There were various justifications for pairing these works. Written two years apart (in 1913 and 1911), both have strong visual components (Schoenberg wanted images, story and music to play roles of equal importance in the overall dramatic experience provided by this work, while Bartók's use of colour drew on Kandisnky's symbolist theories). But it is the works' exploration of the theme of loneliness that is the focus here. In this grand meditation on the impossibility of love the two have been knitted together and negotiated via a newly created spoken dialogue.

Ricci/Forte, best known for theatre and dance, have an identifiably high-octane, imaginative style which has also been successfully applied to opera (the partnership recently won the coveted Abbiati Prize from Italian critics for their production of Turandot at the 2017 Macerata Festival). But the current production is only their second foray into the genre – for the Sicilian house to have bagged the duo is somewhat of a coup.

True to form, the directors have filled Bluebeard's Castle, which closes the diptych, with lavish detail. Women dangle their hair in water bowls and flick their heads, creating cascades of water representing tears, in time to flourishes in the music. Bluebeard's wives hang from ropes like legs of ham. All of this helps conjure a gloomy atmosphere for the castle. But diffuse imagery makes it difficult to understand what the intended setting is meant to be (what are all of those nurses doing at the fairground?), and unrelenting business onstage weakens focus on the central relationship. Even so, the cast is strong enough to make an impact in its own right. Bass Gábor Bretz's Bluebeard is alluringly mysterious, the passion always bubbling below the surface, while mezzo Atala Schöck's Judit is attractively, robustly sung (even if some of her high notes were a bit wayward).

The real fun is to be had in Die Glückliche Hand. This is an extreme work – Schoenberg's 20-minute-long score courses with supercharged musical ideas – and Ricci/Forte are equal to it. Apart from the nurses, twitching women and magician, they give us writhing mermaids and, in the surreal opening, a woman who peels back a fat suit to her underwear. Such hyperactivity mirrors the musical audacity, the unbroken sequence of images appearing as if by magic from behind a sheer curtain like figment's of the protagonist's imagination (entirely fitting, considering the psychological nature of this highly expressionistic work). Bretz gives a vivid account of The Man, who is tormented by his (imagined or real) lover's persistent elusiveness. The chorus' Sprechstimme contributions sends shocks of electricity through the auditorium.

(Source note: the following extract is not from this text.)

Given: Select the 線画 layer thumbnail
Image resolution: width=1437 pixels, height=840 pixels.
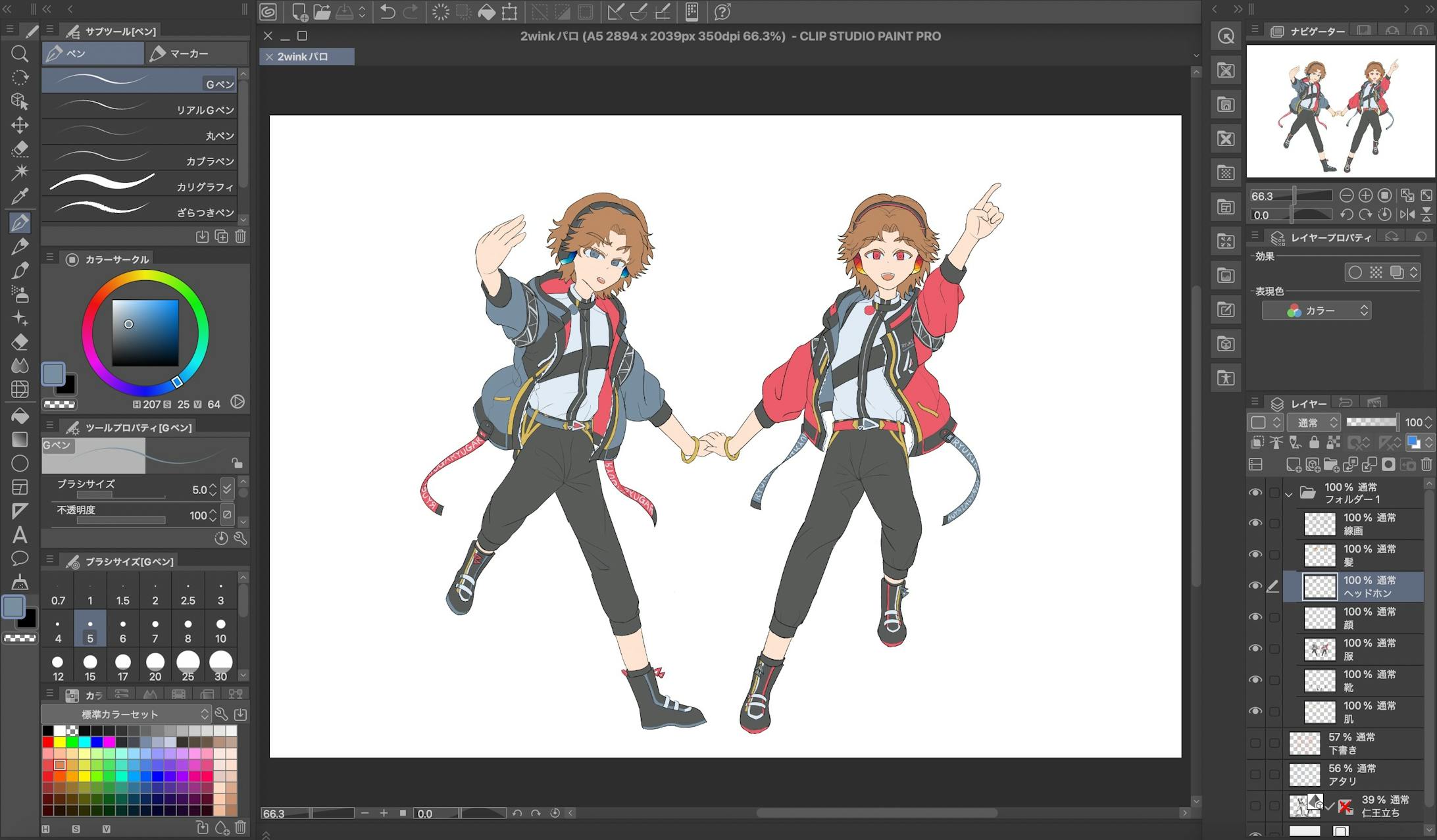Looking at the screenshot, I should coord(1319,524).
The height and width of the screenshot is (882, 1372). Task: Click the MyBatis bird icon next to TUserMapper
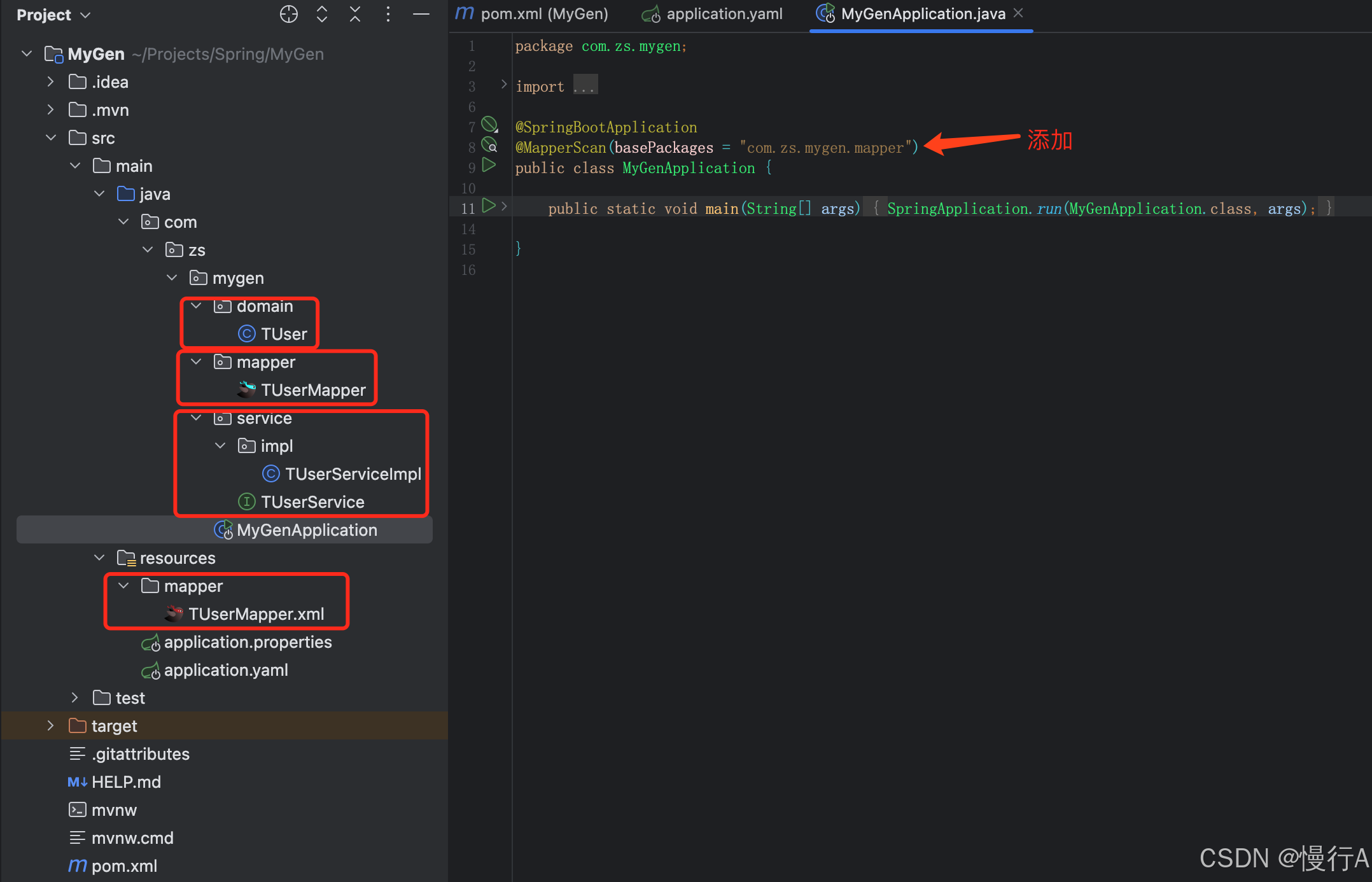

Hungarian conductor Gregory Vajda draws maximum commitment from the Massimo orchestra. The Bartók is richly played, and the Schoenberg packs a real punch. In Ricci/Forte's adjoining monologue, a mad scientist, accompanied by two human guinea pigs in underwear, hypothesises at length about the inevitably of solitude. While clearly an effective time filler, the speech also adds depth to the directors' stratagem. This is highly creative opera pulled off with conviction. Ricci/Forte are ones to watch closely. Could a new pair of opera directors be about to join the likes of Emma Dante and Damiano Michieletto in Italy's top league?